Say how many lines in the entries below have the word "screenshot" in them, giving only the number.
(DATA Opens)
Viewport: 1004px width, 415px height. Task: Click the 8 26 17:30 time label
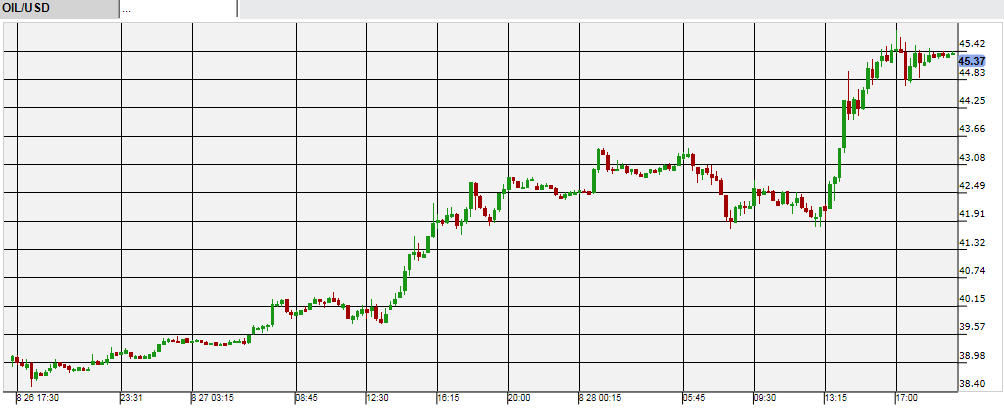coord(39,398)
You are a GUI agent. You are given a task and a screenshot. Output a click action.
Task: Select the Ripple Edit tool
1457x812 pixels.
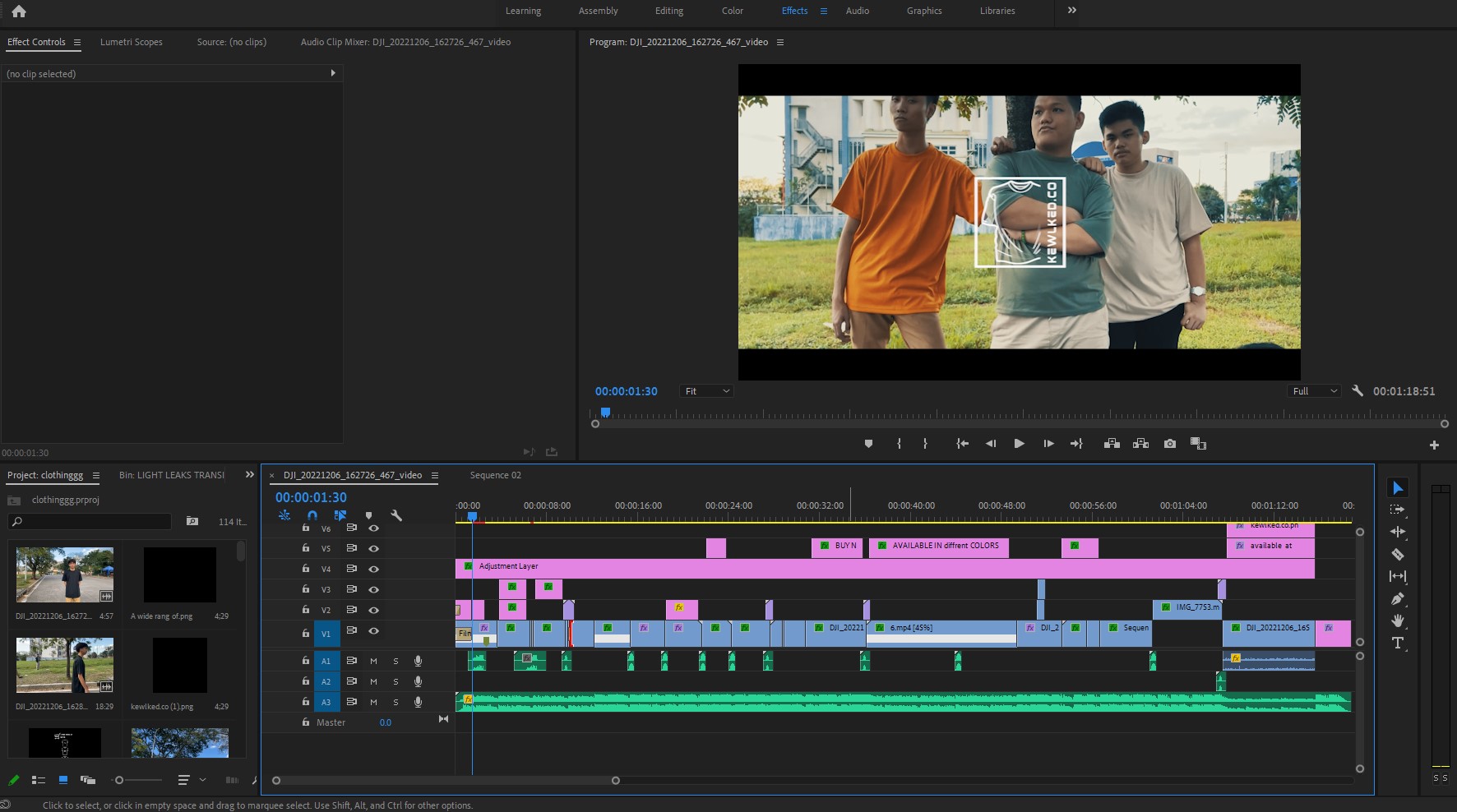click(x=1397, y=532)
(DATA Closes)
(DATA Opens)
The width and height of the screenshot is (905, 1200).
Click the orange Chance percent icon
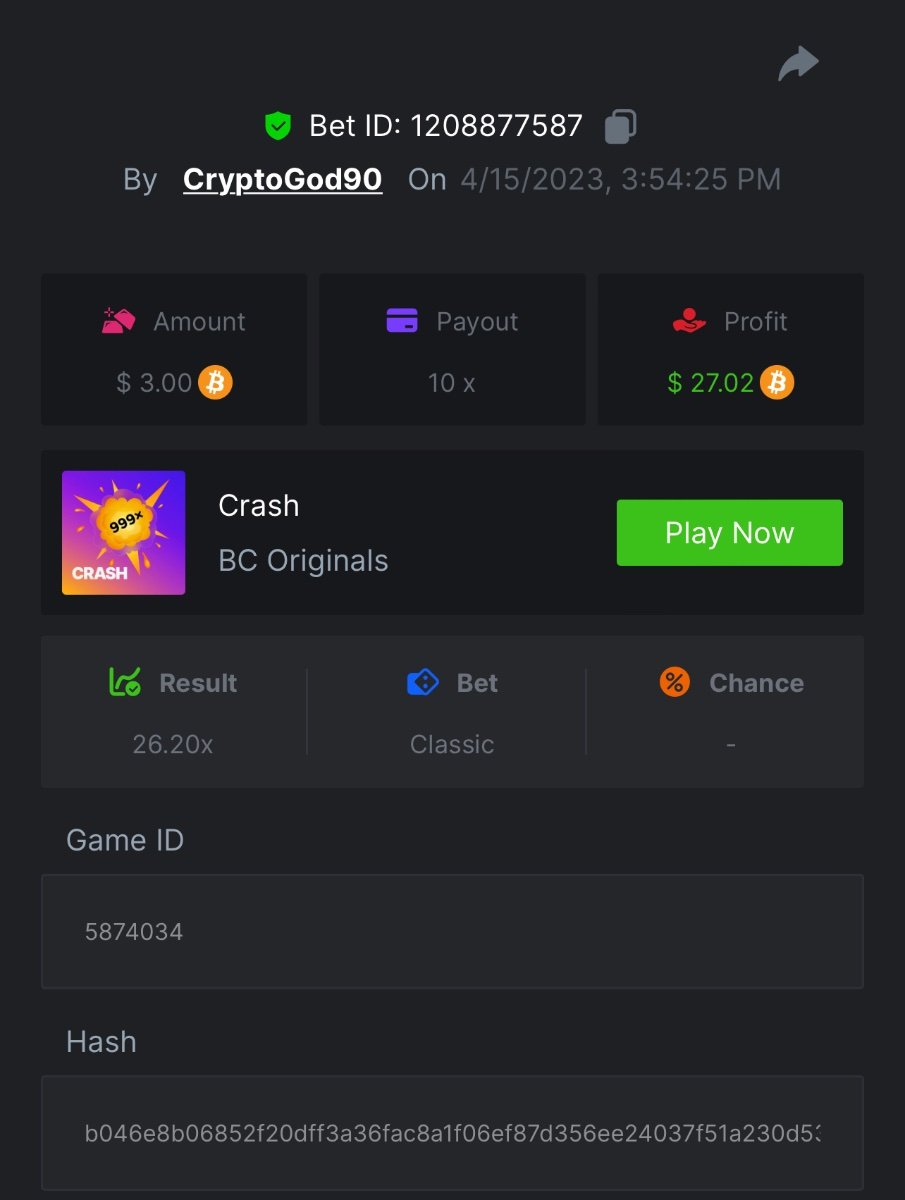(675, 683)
(DATA Closes)
### RESULT FOR THIS TASK
2